Руки дрожали, голос просел, особенно когда прощался с хозяйкой дома, сокрушаясь, что так и не нарыл ничего более достойного, чем слежавшаяся чердачная пыль и единственная еврейская пасхальная рюмочка чернёного серебра с облезшей позолотой изнутри. Рюмка была не нужна, но, спросив цену, он отдал франки не торгуясь, тем более что попросили немного. В это время Леже, сунутый под сокрытый свитером ремень, уже согревал ему середину живота и часть грудины.

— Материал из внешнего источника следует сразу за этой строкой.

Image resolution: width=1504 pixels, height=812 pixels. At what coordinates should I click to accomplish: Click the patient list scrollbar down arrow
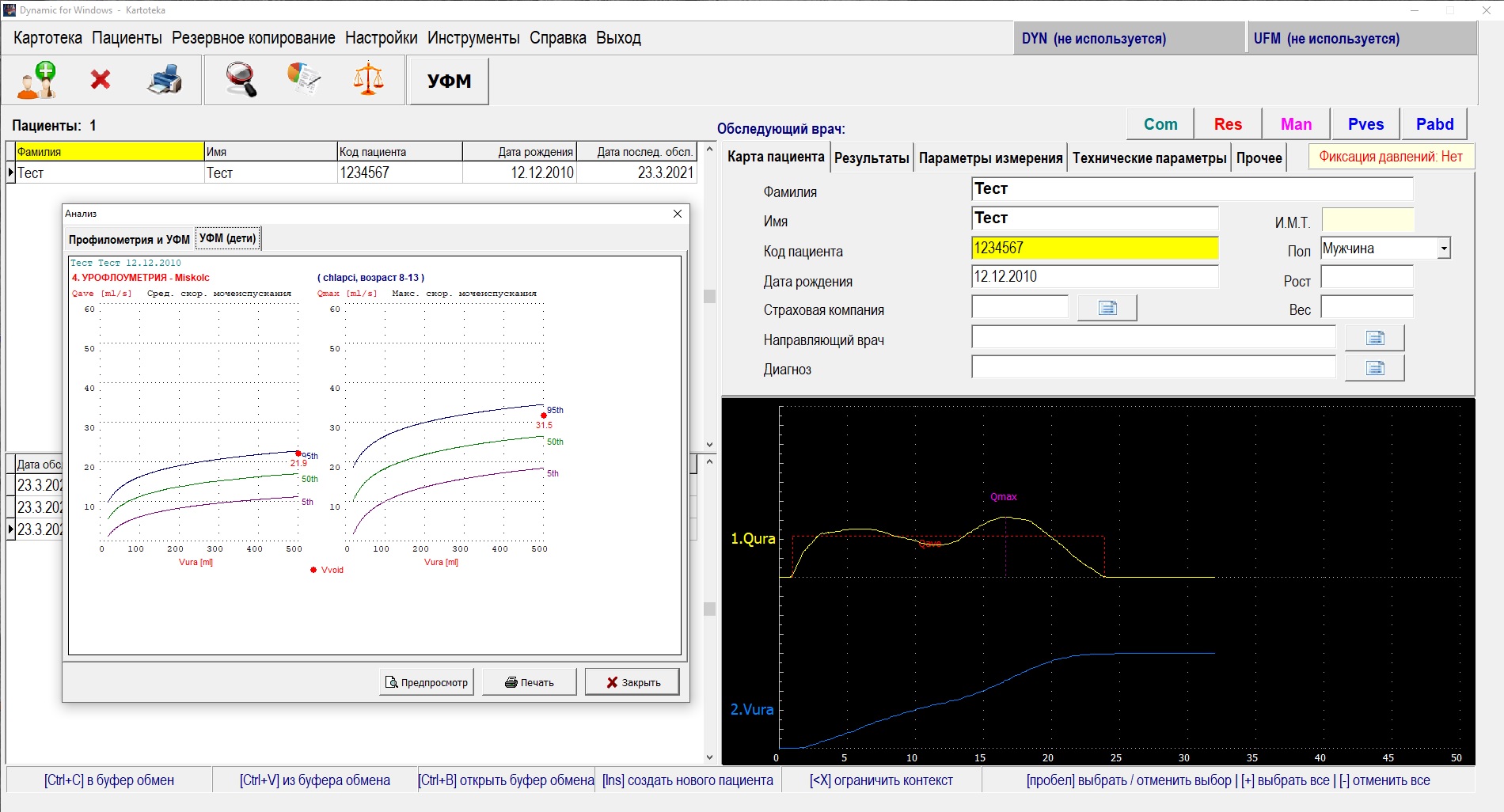click(x=709, y=445)
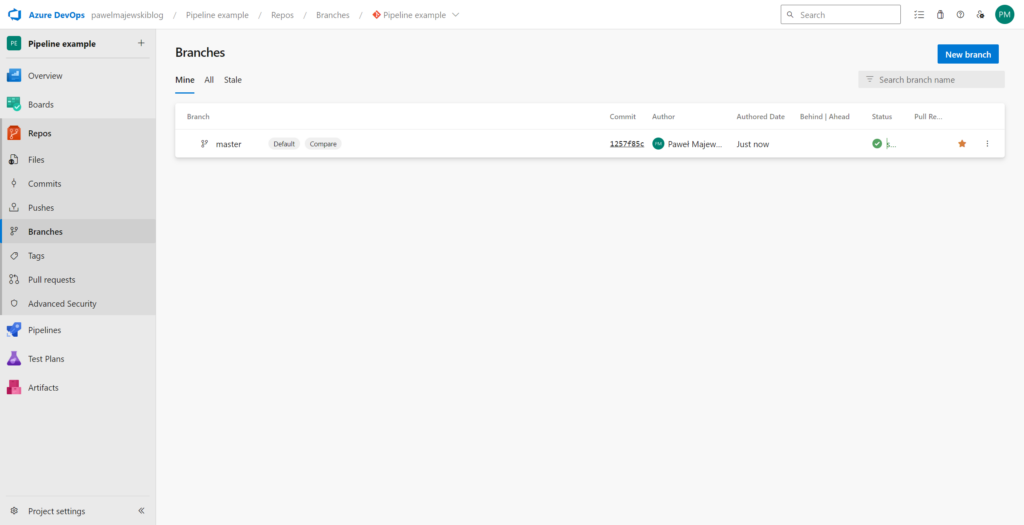Open Pull requests in Repos menu

coord(51,280)
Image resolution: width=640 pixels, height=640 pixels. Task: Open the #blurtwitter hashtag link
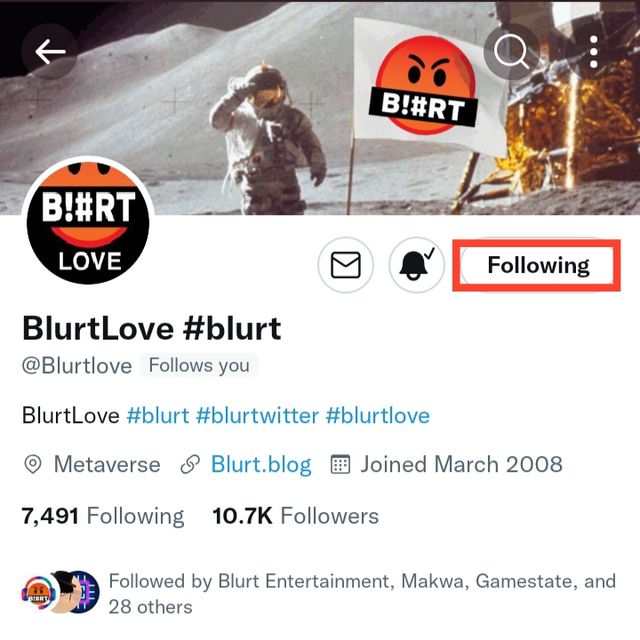click(x=257, y=416)
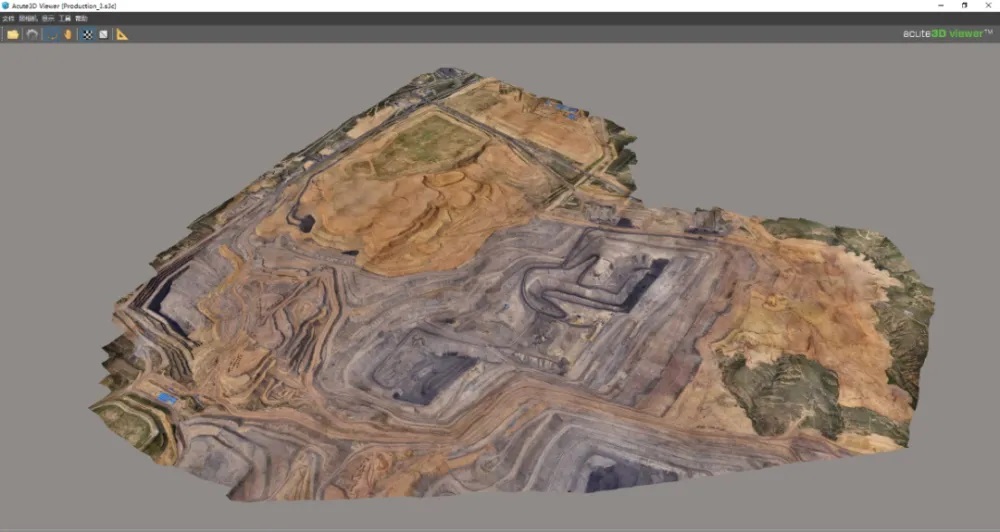This screenshot has height=532, width=1000.
Task: Open the 照相机 menu
Action: click(27, 18)
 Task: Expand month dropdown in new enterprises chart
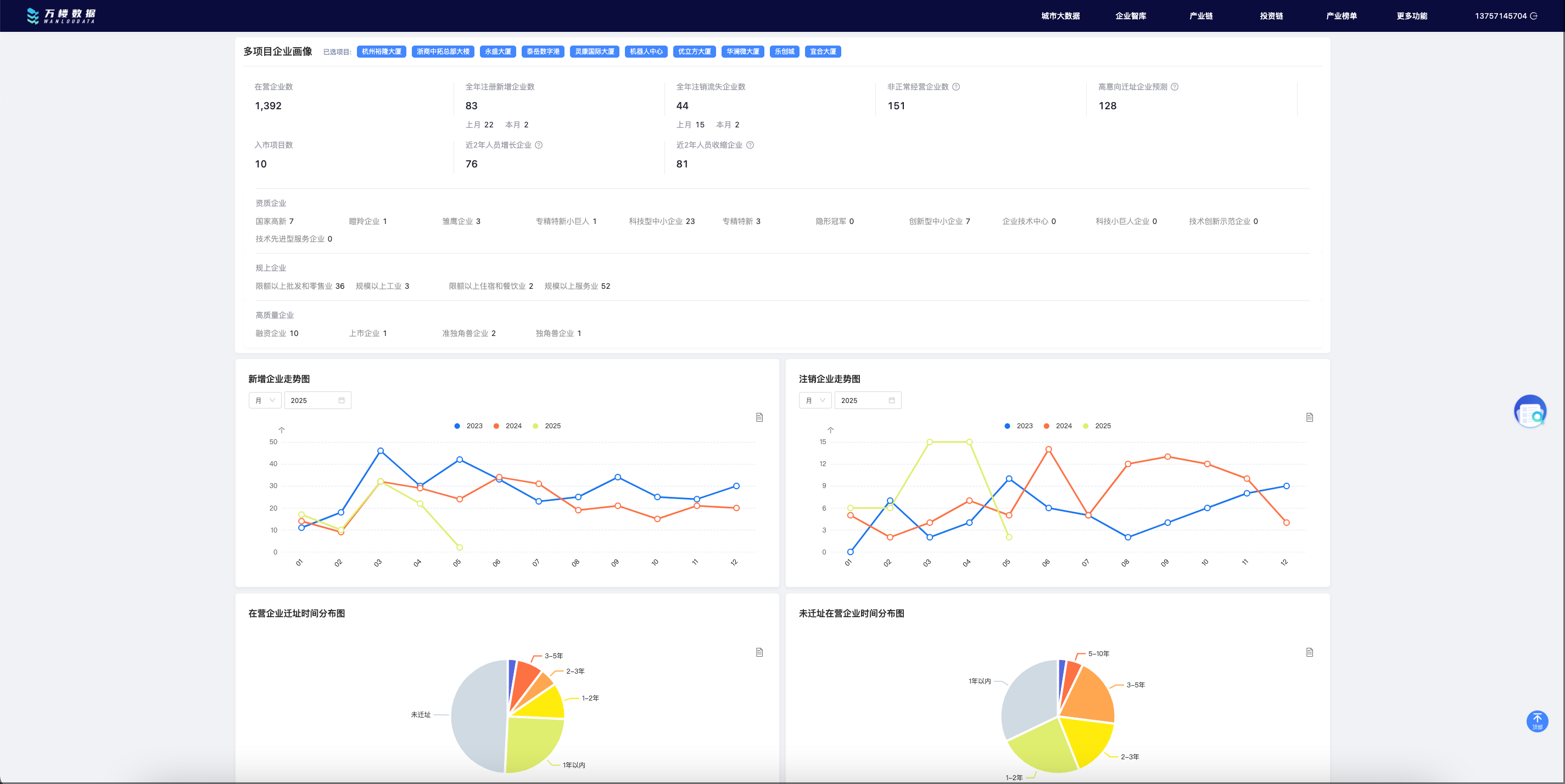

Он вывез его без затей, просто кинул в чемодан, обернув газетой и поместив между нестираными трусами и грязной рубахой. Пока летел, думал о той тётушке, но больше не о ней самой, а скорее о том, как этот кубистический Леже оказался именно в том месте, куда его, Лёву Алабина, торкнуло зайти и проверить. Тётку отчасти было жаль, но он решил не заморачиваться, понимая, что если бы открылся ей в своём намерении завладеть холстом, то та, может, и приметила бы масляную закорючку в правом углу и, глядишь, въехала бы в суть дела, если не полная идиотка. На то они и французы — жадные и неприветные до всякого культурного иностранца. Именно так он успокаивал себя, понимая, что просто тупо и внаглую похитил произведение искусства у частного лица, при этом ухитрившись избежать подпадания под иностранную юрисдикцию. И, уже сформулировав ситуацию таким образом, жёстко обозначил её для себя, произнёсши куда-то в самолётный воздух, что, мол, жулик ты и вор, Лёвушка, и больше ничего, несмотря ни на какие таланты, научные исследования, уважение коллег и замечательно умные статьи. Но, с другой стороны, подумал он, ведь потому люди и совершают дурные поступки, чтобы по прошествии времени суметь по достоинству оценить дела добрые, ими же совершённые.